Communication Architecture Designs for Future Heterogeneous Systems (NSF project, 2021-present)

Communication Algorithm and Hardware Co-Design for Distributed Deep Learning: The onset of the big data era and rapid advances of accelerator architectures have enabled deep learning applications to achieve superhuman accuracy on complex real-world problems, such as image recognition, natural language processing, and autonomous driving. State-of-the-art DNN models such as GPT-3 have hundreds of billions of parameters, requiring trillions of compute operations and hundreds of gigabytes of storage and massive bandwidth. As data keep exploding and DNNs evolve to be larger and deeper, grids of specialized accelerators have been designed and deployed to train DNN models in a parallel and distributed manner. Large-scale distributed deep learning training has enabled developments of more complex deep neural network models to learn from larger datasets for sophisticated tasks. In particular, distributed stochastic gradient descent intensively invokes all-reduce operations for gradient update, which dominates communication time during iterative training epochs. In this work, we identify the inefficiency in widely used all-reduce algorithms, and the opportunity of algorithm-architecture co-design. We propose MULTITREE all-reduce algorithm with topology and resource utilization awareness for efficient and scalable all-reduce operations, which is applicable to different interconnect topologies. Moreover, we co-design the network interface to schedule and coordinate the all-reduce messages for contention-free communications, working in synergy with the algorithm. The flow control is also simplified to exploit the bulk data transfer of big gradient exchange. We evaluate the co-design using different all-reduce data sizes for synthetic study, demonstrating its effectiveness on various interconnection network topologies, in addition to state-of-the-art deep neural networks for real workload experiments.

 


Hardware Security Provision in Multicore Architecture (2019-present)
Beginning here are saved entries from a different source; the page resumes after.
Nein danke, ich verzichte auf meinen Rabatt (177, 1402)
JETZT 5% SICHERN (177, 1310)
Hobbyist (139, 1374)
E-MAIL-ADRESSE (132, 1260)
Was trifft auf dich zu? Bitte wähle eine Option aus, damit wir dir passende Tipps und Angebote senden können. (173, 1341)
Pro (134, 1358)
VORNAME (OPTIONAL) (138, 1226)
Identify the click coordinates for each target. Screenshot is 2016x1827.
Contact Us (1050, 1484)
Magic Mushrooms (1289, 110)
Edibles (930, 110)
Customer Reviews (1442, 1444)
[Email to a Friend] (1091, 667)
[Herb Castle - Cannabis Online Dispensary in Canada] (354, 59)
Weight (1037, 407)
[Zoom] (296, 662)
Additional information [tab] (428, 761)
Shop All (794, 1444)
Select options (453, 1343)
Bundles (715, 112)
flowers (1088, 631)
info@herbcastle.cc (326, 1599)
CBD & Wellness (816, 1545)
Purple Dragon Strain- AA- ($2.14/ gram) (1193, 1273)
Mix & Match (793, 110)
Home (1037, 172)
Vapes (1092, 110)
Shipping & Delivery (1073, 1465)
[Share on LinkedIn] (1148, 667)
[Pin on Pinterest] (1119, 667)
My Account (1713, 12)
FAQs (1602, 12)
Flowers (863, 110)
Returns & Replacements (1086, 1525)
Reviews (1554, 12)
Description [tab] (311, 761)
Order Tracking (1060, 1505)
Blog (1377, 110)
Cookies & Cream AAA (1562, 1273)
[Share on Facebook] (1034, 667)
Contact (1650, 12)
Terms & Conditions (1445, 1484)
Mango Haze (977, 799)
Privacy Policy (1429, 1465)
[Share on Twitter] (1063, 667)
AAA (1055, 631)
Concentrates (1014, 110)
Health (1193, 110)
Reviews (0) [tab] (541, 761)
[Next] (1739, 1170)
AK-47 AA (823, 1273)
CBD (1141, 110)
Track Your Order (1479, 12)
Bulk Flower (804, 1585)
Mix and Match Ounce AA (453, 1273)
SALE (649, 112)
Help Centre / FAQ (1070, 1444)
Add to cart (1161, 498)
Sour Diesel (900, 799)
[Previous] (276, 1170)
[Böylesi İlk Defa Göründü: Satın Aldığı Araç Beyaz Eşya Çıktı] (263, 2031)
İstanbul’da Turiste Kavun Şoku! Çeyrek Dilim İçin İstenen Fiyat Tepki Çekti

Security has been identified as one of the grand challenges of the 21st century. Security vulnerabilities can cause billion-dollar worth of damage, as exemplified in the recent fiasco of Wells Fargo and eleven other financial institutions. Hardware security, in particular, has become the new territory of exploitation, including the recently-discovered Spectre and Meltdown vulnerabilities. This project aims to tackle a new threat model where the hardware is not trusted as entirety. Either one part of the CPU can be vulnerable and be controlled by the attacker, as exemplified by Spectre attacks, or a compromised or confused CPU can attack other CPUs in a multicore or multi-socket setting. These intra-CPU and inter-CPU threat models in multicore systems will be increasingly crucial, being different from the traditional software-centered, intra- and inter-context (process) models. We need new security principles at the hardware design stage to fortify the internal defense of the hardware, by placing security checking at intra- and inter-CPU components and enforcing security isolation on inter-CPU communication in multicore architecture. We have developed a well-integrated and cross-layer framework to embed security checking and isolation into architectural design. With the framework, we explore new security policies and defense mechanisms to mitigate threat vectors inside CPU architecture and across CPU network in multicore architecture.

 


High Performance On-Chip Interconnects Design for Multicore Accelerators (NSF project, 2014 - 2018)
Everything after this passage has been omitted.